Recording of Information
- Register and List
The Type Recording of Information encompasses all documents which constitute administrative lists and reports. These are objectively styled and often have a hypomnema opening address, thus combining some of the characteristics of more than one Type of papyri.
A [register] is a repository for the archiving or future transmission of information. Most registers include a list of some kind, but lists can also be stand-alone documents. A register has a distinctive format in that it is a single document made up of several columns of text spread over a roll of papyrus. There may be an opening address in the form of a hypomnema which usually places a document under the type [Transmission of Information] [9281 208 CE, Arsinoite nome]; however, there may often also be an objective statement [41441 III CE, Arsinoite nome]. Other distinctive features may include a heading describing the contents e.g. list of persons [44599 l.2, 115-114 BCE, Tebtunis; 12794 l.4-6, 222 CE, Arsinoite nome], reference indications such as column numbers , and marginal signs [4021 I BCE, Herakleopolite nome]. All of these characteristics serve to distinguish these documents from any other Type in the classification.
The sub-type [report] covers documents which are written copies of the information in a register or from judicial or administrative proceedings. It is divided into five variations.
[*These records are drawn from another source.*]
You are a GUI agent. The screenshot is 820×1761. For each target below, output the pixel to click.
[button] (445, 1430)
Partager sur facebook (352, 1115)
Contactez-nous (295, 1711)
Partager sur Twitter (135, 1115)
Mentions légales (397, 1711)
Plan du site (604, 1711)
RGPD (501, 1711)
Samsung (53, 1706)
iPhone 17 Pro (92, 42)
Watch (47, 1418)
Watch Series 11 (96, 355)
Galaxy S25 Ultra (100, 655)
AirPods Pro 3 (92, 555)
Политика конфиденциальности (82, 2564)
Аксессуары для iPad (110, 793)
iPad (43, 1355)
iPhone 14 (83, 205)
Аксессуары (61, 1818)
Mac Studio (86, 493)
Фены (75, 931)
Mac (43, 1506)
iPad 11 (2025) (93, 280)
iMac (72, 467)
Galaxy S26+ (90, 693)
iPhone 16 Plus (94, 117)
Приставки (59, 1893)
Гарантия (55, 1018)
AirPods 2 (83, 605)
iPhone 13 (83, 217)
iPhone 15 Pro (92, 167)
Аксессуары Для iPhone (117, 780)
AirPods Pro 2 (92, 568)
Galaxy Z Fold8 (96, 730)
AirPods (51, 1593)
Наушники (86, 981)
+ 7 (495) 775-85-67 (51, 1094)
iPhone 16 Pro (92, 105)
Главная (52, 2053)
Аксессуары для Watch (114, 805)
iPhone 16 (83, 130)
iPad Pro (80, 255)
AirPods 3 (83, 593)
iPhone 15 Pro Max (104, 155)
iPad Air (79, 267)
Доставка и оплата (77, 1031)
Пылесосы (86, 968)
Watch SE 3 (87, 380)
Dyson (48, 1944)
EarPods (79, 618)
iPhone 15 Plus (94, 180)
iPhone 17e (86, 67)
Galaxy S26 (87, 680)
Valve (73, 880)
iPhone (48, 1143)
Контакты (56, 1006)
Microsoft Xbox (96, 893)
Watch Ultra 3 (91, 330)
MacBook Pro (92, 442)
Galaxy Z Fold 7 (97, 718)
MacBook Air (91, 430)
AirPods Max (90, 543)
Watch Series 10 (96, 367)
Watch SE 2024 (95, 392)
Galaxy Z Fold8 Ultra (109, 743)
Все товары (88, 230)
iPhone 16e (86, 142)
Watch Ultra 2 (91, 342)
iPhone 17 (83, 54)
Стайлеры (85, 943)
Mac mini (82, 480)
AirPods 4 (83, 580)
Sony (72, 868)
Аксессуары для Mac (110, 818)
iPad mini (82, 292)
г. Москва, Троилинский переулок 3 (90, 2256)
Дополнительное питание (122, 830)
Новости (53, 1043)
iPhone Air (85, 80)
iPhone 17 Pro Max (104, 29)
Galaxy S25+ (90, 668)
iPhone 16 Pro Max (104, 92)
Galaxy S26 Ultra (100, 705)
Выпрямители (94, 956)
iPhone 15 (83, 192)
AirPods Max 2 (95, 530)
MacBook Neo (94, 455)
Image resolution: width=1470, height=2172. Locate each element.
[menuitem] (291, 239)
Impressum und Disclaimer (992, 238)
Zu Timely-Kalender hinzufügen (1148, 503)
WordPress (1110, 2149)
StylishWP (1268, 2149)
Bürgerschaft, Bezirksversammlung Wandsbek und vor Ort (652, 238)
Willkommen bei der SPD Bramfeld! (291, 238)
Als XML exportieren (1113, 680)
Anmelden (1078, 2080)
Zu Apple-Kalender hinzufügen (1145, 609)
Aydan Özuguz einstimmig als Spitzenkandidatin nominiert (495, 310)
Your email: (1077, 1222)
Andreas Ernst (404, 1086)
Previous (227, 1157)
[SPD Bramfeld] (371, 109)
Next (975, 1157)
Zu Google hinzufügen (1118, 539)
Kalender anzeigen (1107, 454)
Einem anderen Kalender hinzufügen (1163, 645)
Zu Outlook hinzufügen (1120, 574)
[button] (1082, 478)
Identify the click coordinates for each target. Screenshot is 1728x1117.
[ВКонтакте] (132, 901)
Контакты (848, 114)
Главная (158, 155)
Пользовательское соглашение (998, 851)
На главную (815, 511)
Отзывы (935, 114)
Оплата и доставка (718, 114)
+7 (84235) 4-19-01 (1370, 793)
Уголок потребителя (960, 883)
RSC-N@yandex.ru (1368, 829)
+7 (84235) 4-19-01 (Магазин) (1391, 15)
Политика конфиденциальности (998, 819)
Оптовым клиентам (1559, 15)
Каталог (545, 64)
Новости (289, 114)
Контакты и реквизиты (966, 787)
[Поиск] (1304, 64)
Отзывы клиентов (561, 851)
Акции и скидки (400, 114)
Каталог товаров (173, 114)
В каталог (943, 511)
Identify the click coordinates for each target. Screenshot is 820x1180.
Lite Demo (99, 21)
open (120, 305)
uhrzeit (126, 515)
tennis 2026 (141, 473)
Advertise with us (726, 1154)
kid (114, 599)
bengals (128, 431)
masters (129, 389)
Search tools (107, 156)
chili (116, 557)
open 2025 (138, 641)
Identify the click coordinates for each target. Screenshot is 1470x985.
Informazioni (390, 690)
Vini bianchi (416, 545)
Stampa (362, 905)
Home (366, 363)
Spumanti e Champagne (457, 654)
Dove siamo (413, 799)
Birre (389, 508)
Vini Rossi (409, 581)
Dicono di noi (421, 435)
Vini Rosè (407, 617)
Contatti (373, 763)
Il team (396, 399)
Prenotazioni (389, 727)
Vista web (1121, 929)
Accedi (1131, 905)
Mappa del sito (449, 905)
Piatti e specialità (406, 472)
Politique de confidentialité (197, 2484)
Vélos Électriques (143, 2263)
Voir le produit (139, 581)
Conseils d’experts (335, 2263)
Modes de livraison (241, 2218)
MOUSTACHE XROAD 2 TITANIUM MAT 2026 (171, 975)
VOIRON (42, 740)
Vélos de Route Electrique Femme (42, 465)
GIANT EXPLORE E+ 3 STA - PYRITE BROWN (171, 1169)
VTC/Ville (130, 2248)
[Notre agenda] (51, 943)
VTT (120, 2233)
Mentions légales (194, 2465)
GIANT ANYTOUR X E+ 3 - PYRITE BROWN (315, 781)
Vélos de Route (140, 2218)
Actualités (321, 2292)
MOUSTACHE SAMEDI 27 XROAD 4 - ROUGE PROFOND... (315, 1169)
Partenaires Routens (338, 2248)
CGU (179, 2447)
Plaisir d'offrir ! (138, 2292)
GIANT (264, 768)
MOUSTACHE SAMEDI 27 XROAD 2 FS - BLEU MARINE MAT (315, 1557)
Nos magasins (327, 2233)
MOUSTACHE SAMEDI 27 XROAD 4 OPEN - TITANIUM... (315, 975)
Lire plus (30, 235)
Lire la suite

An [abstract] is an extract from a register which records a previous action such as a formal declaration. The scribe may write some or all of these in red ink to indicate their status as abstracts. Some may be extracts from the property archive [28248 II-III CE, Arsinoite nome], from the register of [census] declarations [41695 138 CE, Karanis], or from the register of [epikrisis] declarations [11379 II CE, Arsinoite nome]. Unlike the register itself, these do not have a hypomnema opening, but simply open with the title of the register from which the abstract is taken e.g. ἐκ τόμου ἐπικρίσεων “from the register of epikriseis ”, along with the location of the entry e.g. [14014, l.6] σελίδ(ων) α “column 1”.
While abstracts contain much of the information found in a particular section of the register, a [summary] is a much more condensed version of the same information. These have been found only in reference to the epikrisis of veterans upon their discharge from the army. These are small slips of papyri with simply the name of the veteran, an official, and the date [20198 II CE; 20322 II CE, Oxyrhynchus].
Reports of official proceedings concern cases brought before the judicial courts or are reports of administrative meetings. In the Ptolemaic period these survive mostly as reports of legal cases brought before the chrematistai. They are preserved as copies on long horizontal rolls with several columns of writing [3562 119 BCE, Thebes], and repeat the specifics of the case in indirect speech. The official in charge of the report, the eisagogeus, appends his signature at the end, along with a validation in the passive voice, ἀνέγνωσται “it has been read over” [3510 136/83 BCE, Memphis].
These reports differ from their Ptolemaic counterparts in that the cases presented were recorded in direct speech, as they proceeded, possibly by way of shorthand. The transcript was recorded in the journal of the presiding official, a copy sent to the public archive, and another copy publicly displayed. From the journal entry, abstracts could be provided and this is the source of most of the evidence for these documents. These may be embedded within the texts of other documents e.g. [10732, l.131-146, 114-115 CE, Arsinoite nome], and open with the date, title and name of the presiding official, the place of the hearing, and the parties involved. The narrative of the case as it unfolded is then repeated. A final decision may be delivered. At the end of the transcript, an official signs ἀνέγνων “I have read over” [8929 II CE, Soknopaiou Nesos].
These copies of reports are preserved on long horizontal rolls sometimes with several columns of writing, and these columns may be numbered [20506 c. 186 CE, Oxyrhynchus].
A reply (ἀπόκριμα) is delivered orally to an individual – or a representative – who has appeared before the emperor with a formal petition; a subscription (subscriptio, ὑπογραφή) is the written form given to this reply. This written reply is to be found at the end of the original petition, and both petition and reply may then be publicly displayed. Only copies made on the basis of the public posting survive. The subscription opens with the emperor’s name, the name of the petitioner or representative, and is followed by a verbatim report of the emperor’s decision, and an order that the decision be publicly posted προετέθη “let it be displayed” [20201 II CE, Alexandria; 22552 II CE, Oxyrhynchus].